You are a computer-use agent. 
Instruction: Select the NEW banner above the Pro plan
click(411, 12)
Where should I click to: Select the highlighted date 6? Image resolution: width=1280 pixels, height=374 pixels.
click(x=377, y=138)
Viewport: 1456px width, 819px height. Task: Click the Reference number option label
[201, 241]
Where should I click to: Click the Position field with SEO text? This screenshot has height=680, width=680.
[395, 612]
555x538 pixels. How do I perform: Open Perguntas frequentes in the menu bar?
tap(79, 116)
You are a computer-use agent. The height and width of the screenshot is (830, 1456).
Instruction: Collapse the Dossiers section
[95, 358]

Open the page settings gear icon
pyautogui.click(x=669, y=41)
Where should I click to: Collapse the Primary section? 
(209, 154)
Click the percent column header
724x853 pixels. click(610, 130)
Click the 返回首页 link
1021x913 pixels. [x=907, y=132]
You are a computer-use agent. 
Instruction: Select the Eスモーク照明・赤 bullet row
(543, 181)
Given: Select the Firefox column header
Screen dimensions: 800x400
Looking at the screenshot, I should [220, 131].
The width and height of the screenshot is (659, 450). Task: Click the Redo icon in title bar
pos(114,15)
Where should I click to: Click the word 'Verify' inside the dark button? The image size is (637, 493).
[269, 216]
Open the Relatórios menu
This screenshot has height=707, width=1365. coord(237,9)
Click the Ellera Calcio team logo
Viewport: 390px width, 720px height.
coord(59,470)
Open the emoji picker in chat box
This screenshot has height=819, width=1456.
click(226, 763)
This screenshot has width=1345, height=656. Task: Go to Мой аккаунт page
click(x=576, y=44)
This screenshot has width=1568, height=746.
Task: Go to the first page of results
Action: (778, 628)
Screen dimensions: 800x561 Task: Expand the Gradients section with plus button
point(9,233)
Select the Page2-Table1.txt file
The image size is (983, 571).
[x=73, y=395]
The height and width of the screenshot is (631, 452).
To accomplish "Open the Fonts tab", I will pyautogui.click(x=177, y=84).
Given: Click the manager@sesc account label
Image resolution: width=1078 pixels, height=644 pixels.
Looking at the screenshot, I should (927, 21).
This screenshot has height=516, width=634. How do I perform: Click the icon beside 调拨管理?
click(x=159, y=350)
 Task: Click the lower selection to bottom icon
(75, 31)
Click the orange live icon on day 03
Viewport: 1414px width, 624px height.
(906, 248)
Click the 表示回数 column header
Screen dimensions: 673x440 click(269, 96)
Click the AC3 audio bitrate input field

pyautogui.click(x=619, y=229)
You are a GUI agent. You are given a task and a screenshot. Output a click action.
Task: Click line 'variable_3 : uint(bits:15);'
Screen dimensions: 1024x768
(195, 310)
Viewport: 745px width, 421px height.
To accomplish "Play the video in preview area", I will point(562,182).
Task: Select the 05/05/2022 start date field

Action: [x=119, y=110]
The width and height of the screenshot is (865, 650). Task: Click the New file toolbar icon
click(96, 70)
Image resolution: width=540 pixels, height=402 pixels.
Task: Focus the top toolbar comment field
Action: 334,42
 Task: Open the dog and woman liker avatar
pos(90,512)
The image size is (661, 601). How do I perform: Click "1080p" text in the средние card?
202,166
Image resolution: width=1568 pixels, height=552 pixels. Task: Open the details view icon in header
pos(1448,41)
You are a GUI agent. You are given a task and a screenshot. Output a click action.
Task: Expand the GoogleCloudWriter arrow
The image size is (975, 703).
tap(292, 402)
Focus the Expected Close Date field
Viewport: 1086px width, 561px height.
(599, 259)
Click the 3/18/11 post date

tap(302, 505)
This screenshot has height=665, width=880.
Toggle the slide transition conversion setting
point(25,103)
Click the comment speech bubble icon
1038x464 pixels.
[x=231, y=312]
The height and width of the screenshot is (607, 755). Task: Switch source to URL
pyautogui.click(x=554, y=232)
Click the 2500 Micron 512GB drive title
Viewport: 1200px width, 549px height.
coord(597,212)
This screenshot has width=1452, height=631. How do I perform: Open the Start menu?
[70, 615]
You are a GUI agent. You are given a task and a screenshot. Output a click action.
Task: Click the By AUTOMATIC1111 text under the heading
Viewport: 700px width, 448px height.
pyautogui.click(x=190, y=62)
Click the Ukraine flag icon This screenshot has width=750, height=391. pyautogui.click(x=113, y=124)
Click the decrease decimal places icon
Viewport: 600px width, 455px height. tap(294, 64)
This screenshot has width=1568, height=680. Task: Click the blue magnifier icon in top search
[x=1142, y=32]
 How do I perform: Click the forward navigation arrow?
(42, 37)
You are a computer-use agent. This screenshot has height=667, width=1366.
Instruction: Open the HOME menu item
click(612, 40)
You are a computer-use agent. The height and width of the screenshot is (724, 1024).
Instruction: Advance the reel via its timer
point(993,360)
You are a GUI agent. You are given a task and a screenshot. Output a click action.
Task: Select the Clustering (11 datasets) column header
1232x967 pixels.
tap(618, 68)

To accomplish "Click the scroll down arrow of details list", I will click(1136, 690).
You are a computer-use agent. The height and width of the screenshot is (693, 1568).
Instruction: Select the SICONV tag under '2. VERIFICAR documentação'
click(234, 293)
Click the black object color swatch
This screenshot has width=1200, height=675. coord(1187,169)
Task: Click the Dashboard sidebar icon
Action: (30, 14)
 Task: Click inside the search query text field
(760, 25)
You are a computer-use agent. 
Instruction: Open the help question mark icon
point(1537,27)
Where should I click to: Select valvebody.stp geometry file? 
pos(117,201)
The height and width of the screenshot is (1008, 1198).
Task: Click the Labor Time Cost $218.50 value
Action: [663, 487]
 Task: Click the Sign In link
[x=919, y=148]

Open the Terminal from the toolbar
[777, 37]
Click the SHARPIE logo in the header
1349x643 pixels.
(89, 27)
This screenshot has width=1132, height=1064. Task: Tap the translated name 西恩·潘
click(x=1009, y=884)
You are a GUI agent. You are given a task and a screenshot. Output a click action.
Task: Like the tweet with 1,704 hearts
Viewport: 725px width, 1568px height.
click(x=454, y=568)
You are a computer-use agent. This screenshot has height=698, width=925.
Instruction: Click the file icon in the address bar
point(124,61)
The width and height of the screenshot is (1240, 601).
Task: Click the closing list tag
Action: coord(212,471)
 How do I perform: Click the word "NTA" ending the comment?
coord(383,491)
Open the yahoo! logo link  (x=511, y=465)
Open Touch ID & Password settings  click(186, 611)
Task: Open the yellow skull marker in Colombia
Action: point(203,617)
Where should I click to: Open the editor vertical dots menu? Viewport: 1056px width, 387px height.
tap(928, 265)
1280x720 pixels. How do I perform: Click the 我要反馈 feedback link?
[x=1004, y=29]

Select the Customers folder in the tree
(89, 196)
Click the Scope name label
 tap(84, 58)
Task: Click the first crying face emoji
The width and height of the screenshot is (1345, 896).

* * * * * * * * *

WORK REQUEST: From the entries above, select each line containing the string "computer".

ANSWER TO THE PROBLEM:
You are a computer-use agent. 
You are a computer-use agent. The height and width of the screenshot is (830, 1456).
You are a computer-use agent. 
You are a computer-use agent. This screenshot has height=667, width=1366.
You are a computer-use agent. The height and width of the screenshot is (724, 1024).
You are a computer-use agent. The height and width of the screenshot is (693, 1568).
You are a computer-use agent. 
You are a computer-use agent. This screenshot has height=698, width=925.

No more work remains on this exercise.